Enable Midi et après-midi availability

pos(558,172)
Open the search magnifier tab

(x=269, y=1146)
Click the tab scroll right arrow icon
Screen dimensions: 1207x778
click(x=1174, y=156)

++++++++

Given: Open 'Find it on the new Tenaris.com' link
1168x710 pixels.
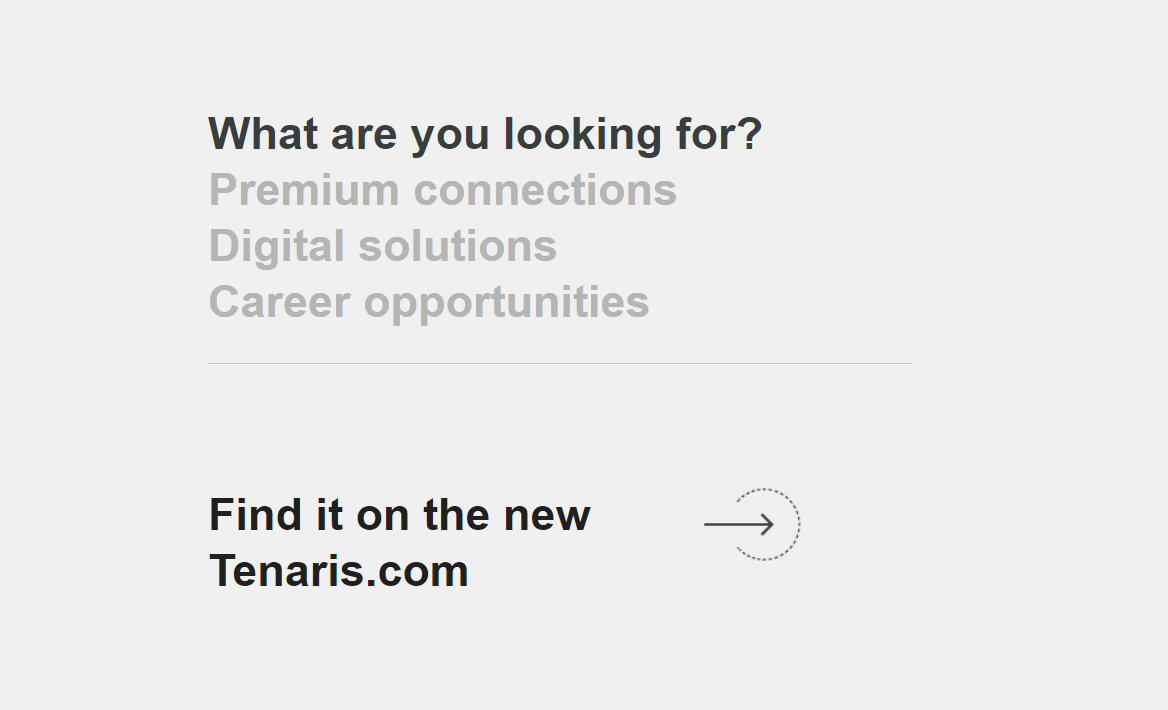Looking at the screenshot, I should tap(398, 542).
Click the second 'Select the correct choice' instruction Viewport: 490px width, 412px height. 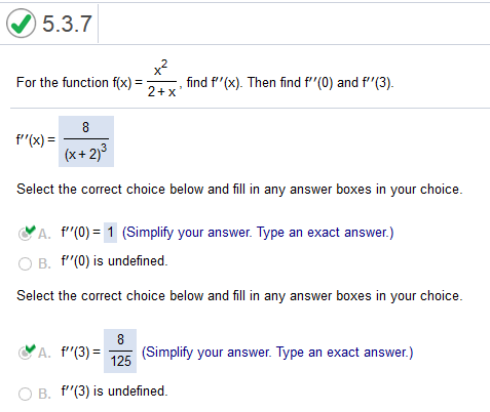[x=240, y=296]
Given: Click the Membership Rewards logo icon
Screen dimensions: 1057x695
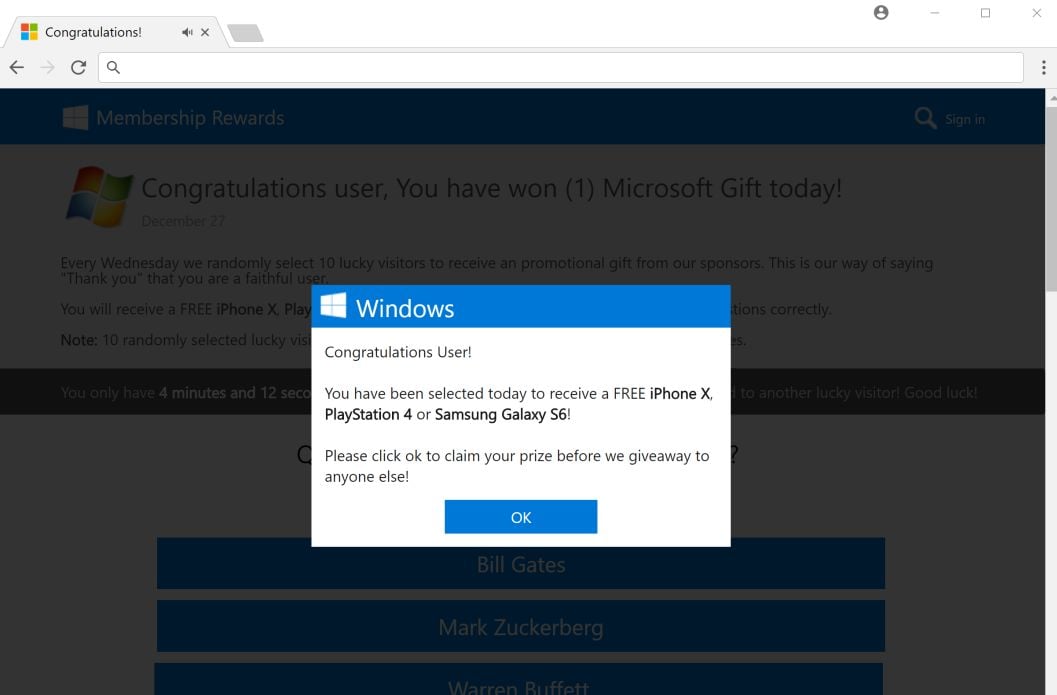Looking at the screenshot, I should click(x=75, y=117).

++++++++

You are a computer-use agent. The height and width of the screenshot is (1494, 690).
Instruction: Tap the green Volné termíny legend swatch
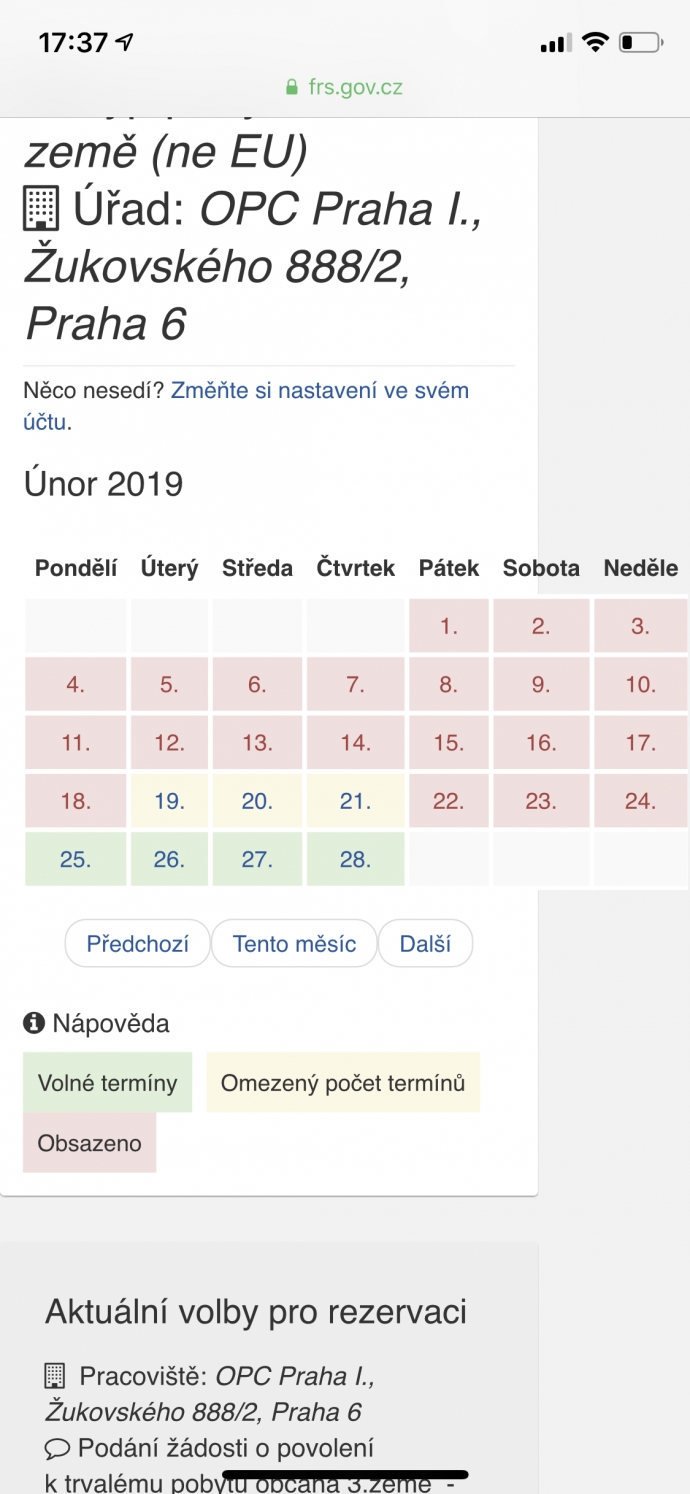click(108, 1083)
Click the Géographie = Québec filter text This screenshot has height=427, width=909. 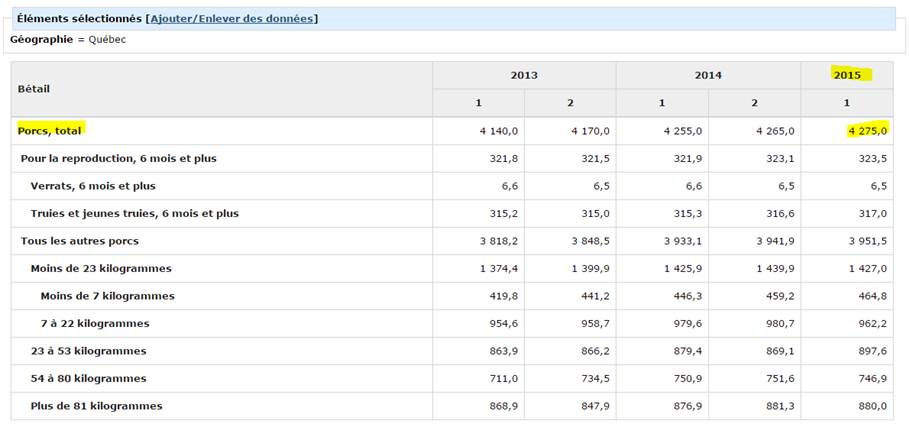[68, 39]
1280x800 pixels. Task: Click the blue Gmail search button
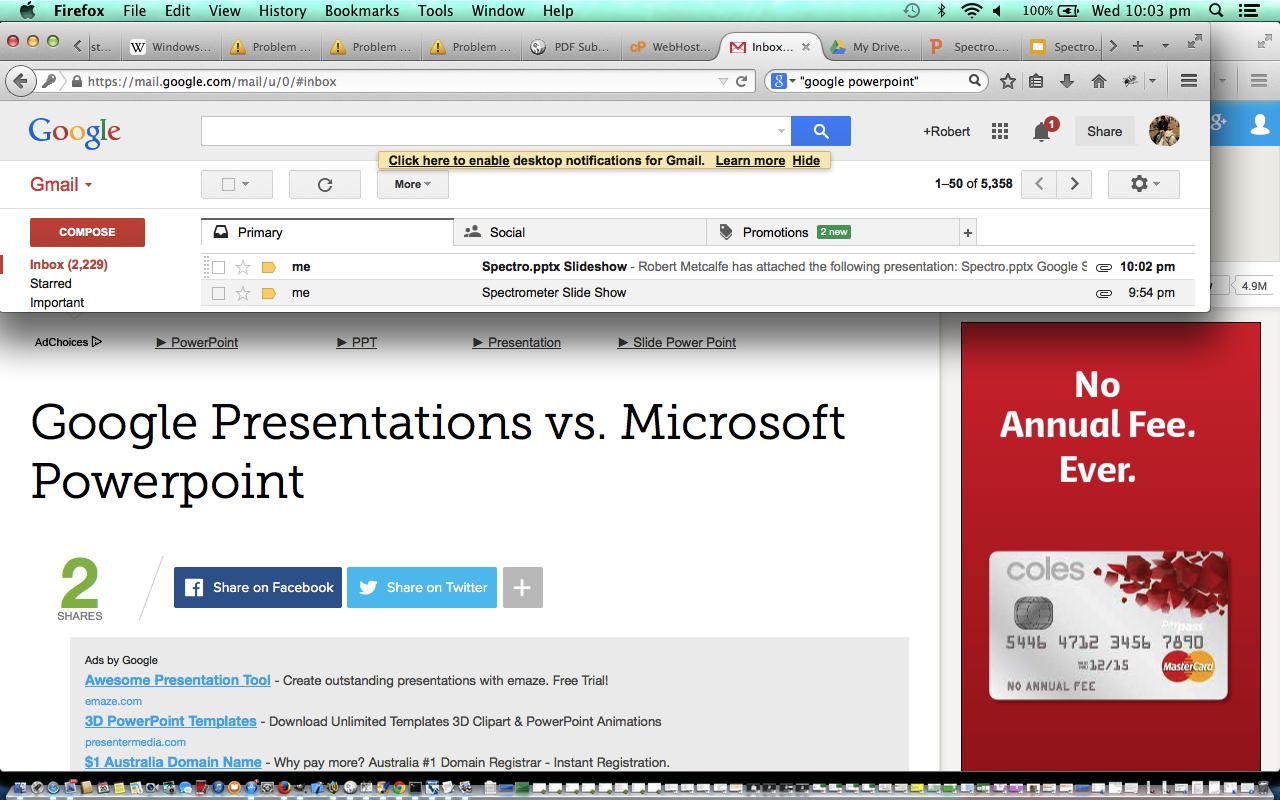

++++++++

■ **Task statement**: State how many lines of the material above contain the word "Given". Say nothing else.

■ **Answer**: 2